A Strategy for Developing Multiple Linear Regression (MLR) Models
--
1. Hypothesize the model and state the LINE assumptions:
· If you have a few predictors, start with the first-order (main effect) linear model; otherwise use the best subsets and stepwise regression methods to select a few alternative models.
· LINE assumptions are:
1. L: Model is linear in terms of the parameters;
2. I: Errors are distributed independently;
3. N: Errors are distributed normally;
4. E: Errors have equal variance.
2. Fit the model to data; that is, obtain the model parameter estimates using the LSE method.

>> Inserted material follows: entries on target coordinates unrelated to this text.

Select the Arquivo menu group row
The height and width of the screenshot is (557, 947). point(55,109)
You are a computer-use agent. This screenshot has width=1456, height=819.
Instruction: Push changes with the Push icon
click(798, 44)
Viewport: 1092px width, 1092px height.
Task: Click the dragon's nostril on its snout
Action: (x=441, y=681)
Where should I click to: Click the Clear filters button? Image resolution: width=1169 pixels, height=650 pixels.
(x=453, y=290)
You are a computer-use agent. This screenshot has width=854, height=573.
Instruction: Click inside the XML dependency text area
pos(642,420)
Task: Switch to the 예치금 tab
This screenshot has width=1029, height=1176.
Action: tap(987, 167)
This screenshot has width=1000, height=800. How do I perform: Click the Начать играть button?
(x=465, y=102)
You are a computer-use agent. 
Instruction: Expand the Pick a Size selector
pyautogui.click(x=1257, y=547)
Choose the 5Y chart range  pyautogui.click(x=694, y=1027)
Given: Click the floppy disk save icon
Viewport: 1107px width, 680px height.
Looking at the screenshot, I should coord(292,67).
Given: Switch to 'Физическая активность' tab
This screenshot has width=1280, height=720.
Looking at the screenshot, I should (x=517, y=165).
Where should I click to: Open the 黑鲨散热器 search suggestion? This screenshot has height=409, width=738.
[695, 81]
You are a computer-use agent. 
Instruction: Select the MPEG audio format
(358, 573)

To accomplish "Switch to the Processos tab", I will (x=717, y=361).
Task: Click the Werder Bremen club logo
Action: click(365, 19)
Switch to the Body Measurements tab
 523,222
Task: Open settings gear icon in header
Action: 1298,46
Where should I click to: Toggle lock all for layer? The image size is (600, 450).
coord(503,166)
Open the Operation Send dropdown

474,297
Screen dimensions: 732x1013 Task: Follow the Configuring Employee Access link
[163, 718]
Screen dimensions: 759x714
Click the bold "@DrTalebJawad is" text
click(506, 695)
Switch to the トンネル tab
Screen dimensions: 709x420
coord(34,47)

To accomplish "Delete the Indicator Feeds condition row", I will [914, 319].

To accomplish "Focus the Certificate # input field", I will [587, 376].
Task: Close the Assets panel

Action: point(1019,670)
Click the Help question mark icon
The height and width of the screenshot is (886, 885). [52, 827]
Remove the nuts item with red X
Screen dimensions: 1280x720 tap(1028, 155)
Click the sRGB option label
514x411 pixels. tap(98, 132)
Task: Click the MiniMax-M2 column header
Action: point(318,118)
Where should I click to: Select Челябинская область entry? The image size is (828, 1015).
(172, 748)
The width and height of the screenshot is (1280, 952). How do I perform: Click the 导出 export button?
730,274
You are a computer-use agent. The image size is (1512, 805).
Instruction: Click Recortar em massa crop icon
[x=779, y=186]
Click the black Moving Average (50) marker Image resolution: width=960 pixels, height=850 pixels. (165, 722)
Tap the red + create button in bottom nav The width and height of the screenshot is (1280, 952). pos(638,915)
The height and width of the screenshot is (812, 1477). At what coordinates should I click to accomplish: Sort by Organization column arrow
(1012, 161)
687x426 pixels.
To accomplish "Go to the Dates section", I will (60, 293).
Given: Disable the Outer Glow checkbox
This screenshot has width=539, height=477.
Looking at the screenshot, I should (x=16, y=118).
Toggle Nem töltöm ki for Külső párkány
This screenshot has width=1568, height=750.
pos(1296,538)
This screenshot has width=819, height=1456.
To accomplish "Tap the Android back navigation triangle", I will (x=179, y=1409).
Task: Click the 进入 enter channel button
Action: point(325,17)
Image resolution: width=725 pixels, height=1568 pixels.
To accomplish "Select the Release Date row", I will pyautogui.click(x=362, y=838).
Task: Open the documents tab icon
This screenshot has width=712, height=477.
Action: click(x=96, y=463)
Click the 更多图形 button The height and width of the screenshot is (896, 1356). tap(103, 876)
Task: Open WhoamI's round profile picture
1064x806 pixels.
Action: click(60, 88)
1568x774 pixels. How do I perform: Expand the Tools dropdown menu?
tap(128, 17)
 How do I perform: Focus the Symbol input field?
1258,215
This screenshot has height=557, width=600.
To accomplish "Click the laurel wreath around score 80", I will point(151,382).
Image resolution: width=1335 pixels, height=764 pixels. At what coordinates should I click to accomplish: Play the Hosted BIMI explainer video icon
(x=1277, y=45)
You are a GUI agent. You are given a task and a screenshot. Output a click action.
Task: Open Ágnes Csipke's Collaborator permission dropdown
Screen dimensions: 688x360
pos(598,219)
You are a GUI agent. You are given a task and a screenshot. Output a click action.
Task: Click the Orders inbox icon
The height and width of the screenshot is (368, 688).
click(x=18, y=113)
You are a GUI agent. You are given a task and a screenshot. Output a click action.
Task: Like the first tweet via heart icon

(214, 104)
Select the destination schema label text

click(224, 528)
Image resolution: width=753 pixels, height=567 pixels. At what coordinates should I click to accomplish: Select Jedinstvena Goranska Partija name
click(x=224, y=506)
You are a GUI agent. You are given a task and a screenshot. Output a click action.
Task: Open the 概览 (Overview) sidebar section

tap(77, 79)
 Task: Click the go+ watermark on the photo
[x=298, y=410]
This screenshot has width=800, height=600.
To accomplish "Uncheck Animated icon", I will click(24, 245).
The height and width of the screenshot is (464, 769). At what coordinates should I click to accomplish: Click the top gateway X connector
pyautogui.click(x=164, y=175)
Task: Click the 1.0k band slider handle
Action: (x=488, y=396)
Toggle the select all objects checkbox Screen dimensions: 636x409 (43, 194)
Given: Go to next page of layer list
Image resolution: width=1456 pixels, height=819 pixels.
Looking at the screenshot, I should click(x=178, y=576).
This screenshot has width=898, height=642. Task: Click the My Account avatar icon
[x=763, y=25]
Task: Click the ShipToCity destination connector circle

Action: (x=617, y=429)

3. Check the validity of LINE assumptions by performing residual analysis:
· Obtain standardized residuals.
· Check for normality assumption by using:
1. Normal probability plot (NPP) of standardized residuals
2. Histogram (comment if it is bell-shaped or skewed)
3. Shapiro-Wilk test (or Ryan-Joiner test)
· Check for constant (equal) error variance assumption by using:
1. Standardized residuals versus fitted values plot
2. If there are replications, Bartlett test (or F test for two groups) if normality assumption holds; Levene test otherwise
· Check for independence of errors assumption by using:
1. Observation order (run order or time) versus standardized residuals
2. Durbin-Watson (D-W) test